◆ Tasks to complete ◆
[1] Name every board member the WeWork passage below says resigned.
[2] Answer these from the WeWork passage below:
(a) How many new directors has WeWork reportedly appointed?
(b) What have the company's shares plummeted to?
(c) In which industry is WeWork described as a major player?
[3] Quote everything in the WeWork passage below from "The move comes" down to "the next year.".

◆ Selected text ◆
******************************
What’s going on:
Three board members — Daniel Hurwitz, Vivek Ranadivé, and Véronique Laury — all resigned from WeWork due to disagreements about company governance and strategy, according to The Wall Street Journal. It’s reported that WeWork has appointed four new directors, all with previous experience in managing corporate bankruptcies and restructurings, to fill these gaps.
The move comes after WeWork expressed doubts about its ability to continue operations in the face of business setbacks, including declining demand and increased member turnover. The company’s shares have plummeted to 13 cents a share, a significant drop from their debut price of over $11 in October 2021. The future of WeWork is now hinging on a comprehensive turnaround plan for the next year.
Why it matters:
The company’s board shake-up sheds light on the severity of its operational and financial struggles. As a major player in the flexible workspace industry, WeWork’s trajectory has larger implications for the commercial real estate market and venture capital investment firms considering flexible office opportunities.
******************************
◆ Dataset extract ◆
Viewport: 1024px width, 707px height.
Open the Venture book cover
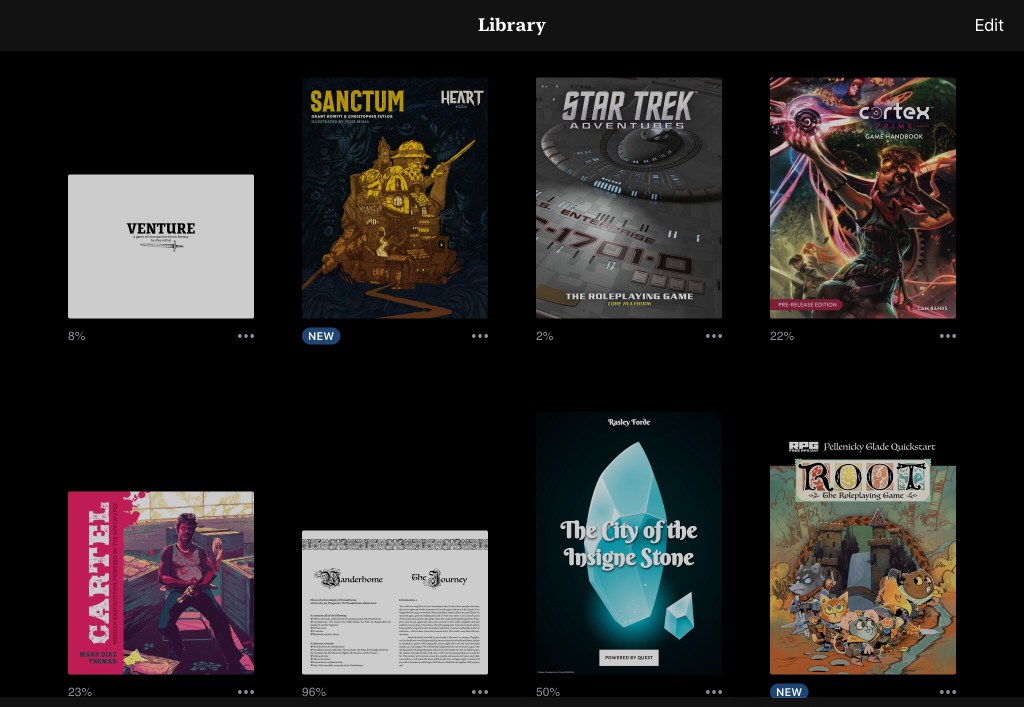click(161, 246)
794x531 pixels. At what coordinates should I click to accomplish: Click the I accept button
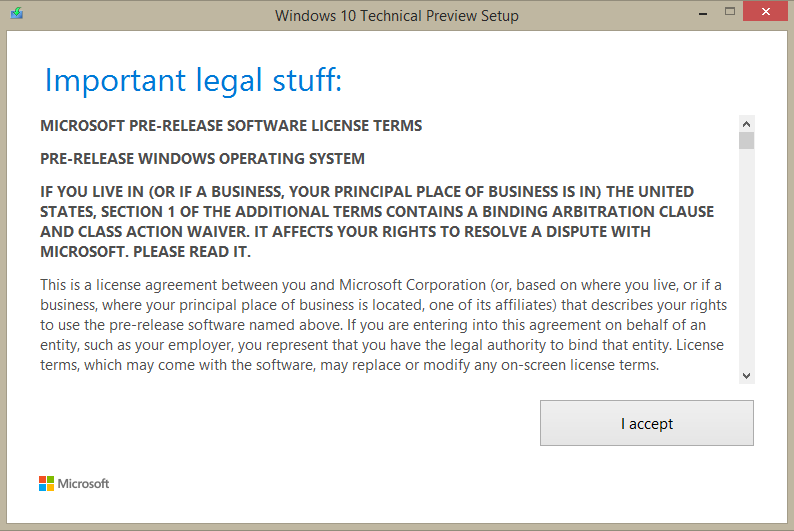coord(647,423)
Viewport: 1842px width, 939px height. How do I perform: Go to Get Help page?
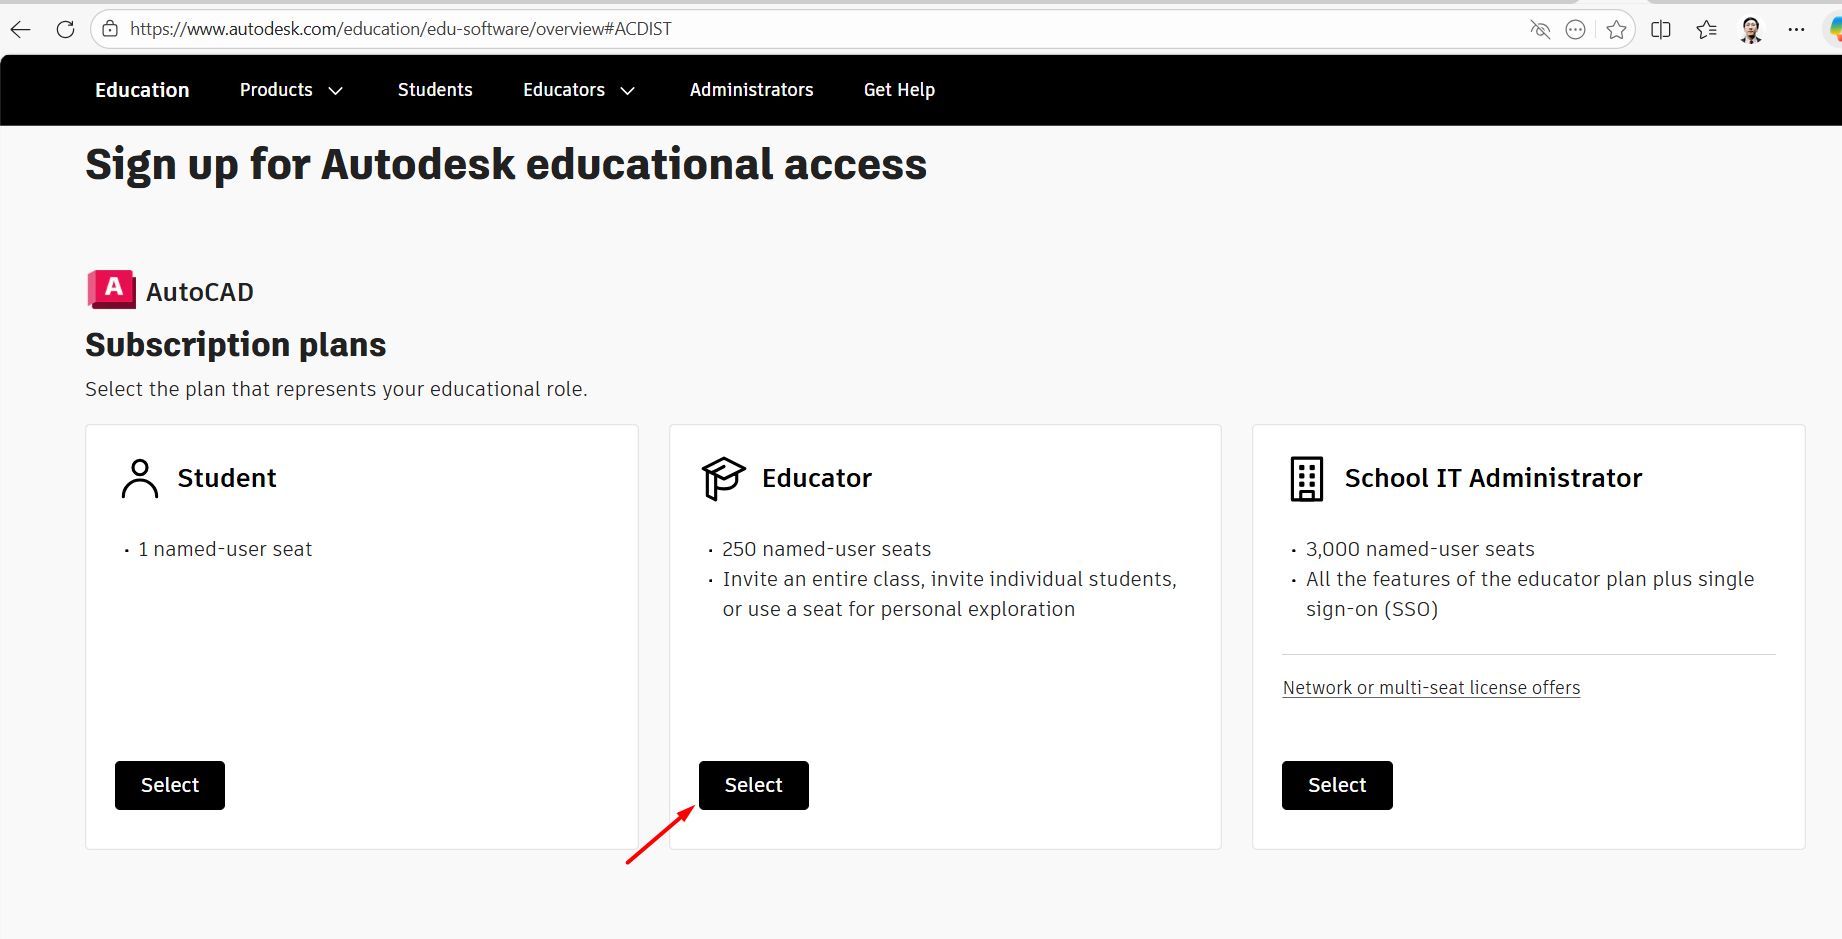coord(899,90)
******************************
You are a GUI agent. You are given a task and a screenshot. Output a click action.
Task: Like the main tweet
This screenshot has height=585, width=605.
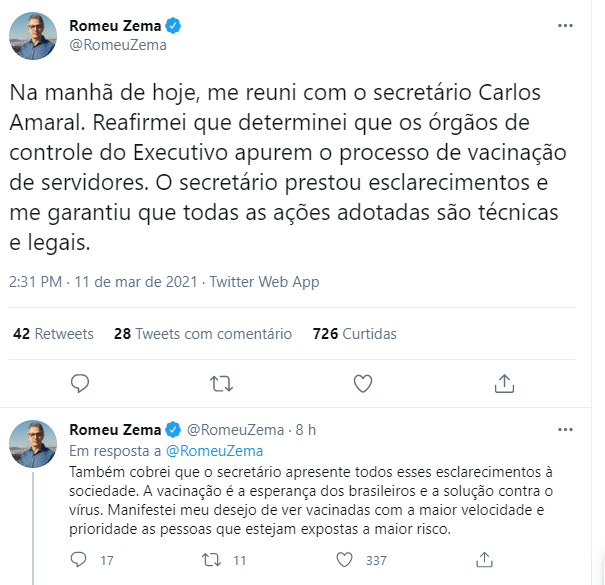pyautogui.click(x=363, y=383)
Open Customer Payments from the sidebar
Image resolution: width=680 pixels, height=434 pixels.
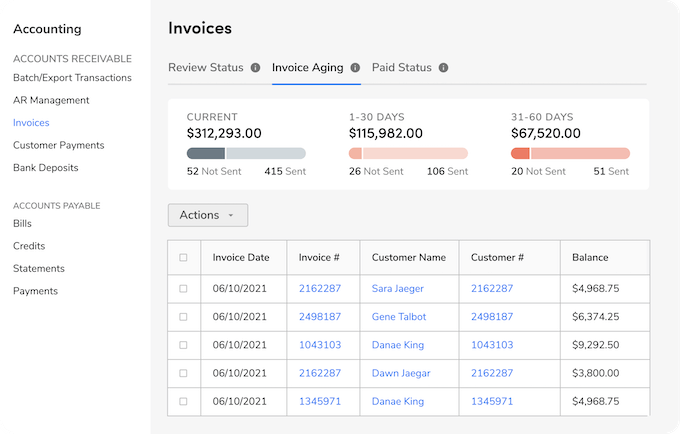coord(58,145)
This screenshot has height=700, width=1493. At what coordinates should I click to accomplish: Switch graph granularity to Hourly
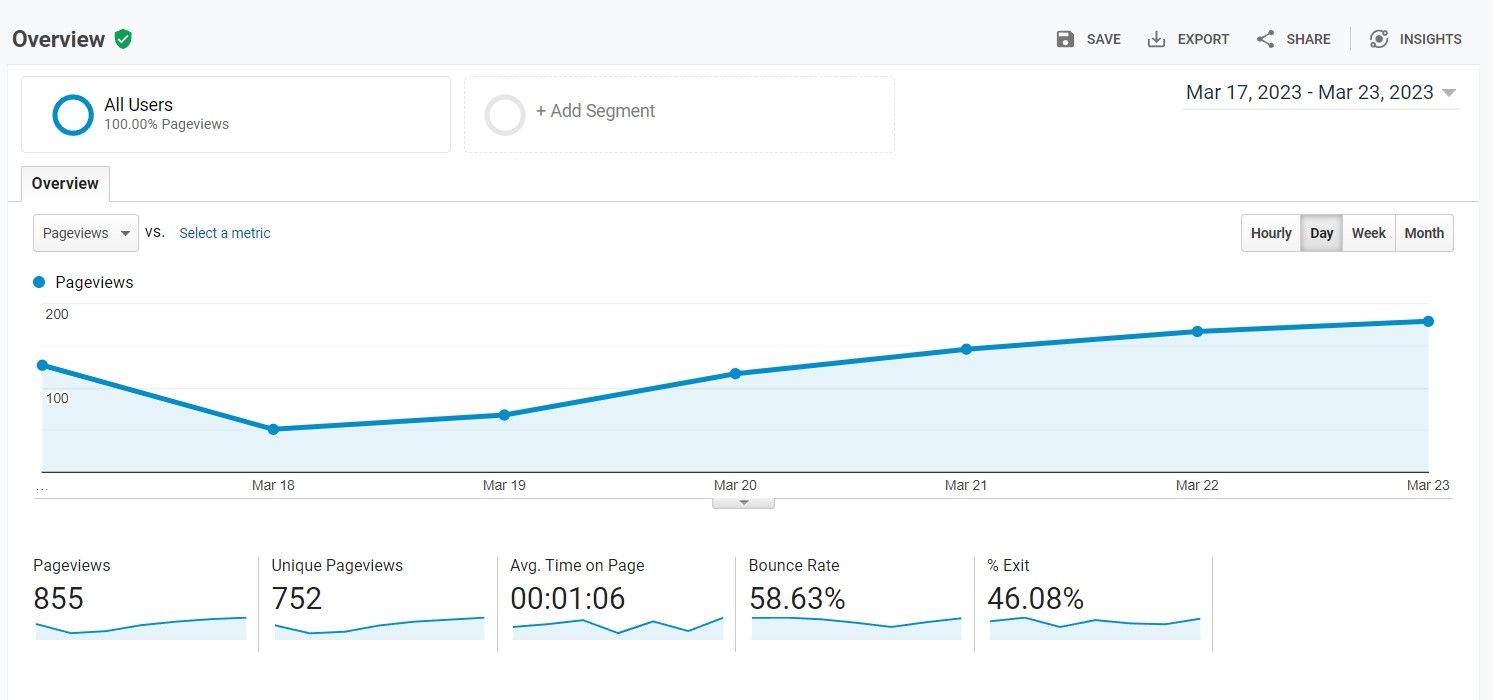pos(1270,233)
******************************
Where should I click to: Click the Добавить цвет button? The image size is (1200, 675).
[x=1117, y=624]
******************************
◆ Responses by task ◆
[1] Daniel Hurwitz, Vivek Ranadivé, Véronique Laury

[2]
(a) Four
(b) 13 cents a share
(c) The flexible workspace industry

[3]
The move comes after WeWork expressed doubts about its ability to continue operations in the face of business setbacks, including declining demand and increased member turnover. The company’s shares have plummeted to 13 cents a share, a significant drop from their debut price of over $11 in October 2021. The future of WeWork is now hinging on a comprehensive turnaround plan for the next year.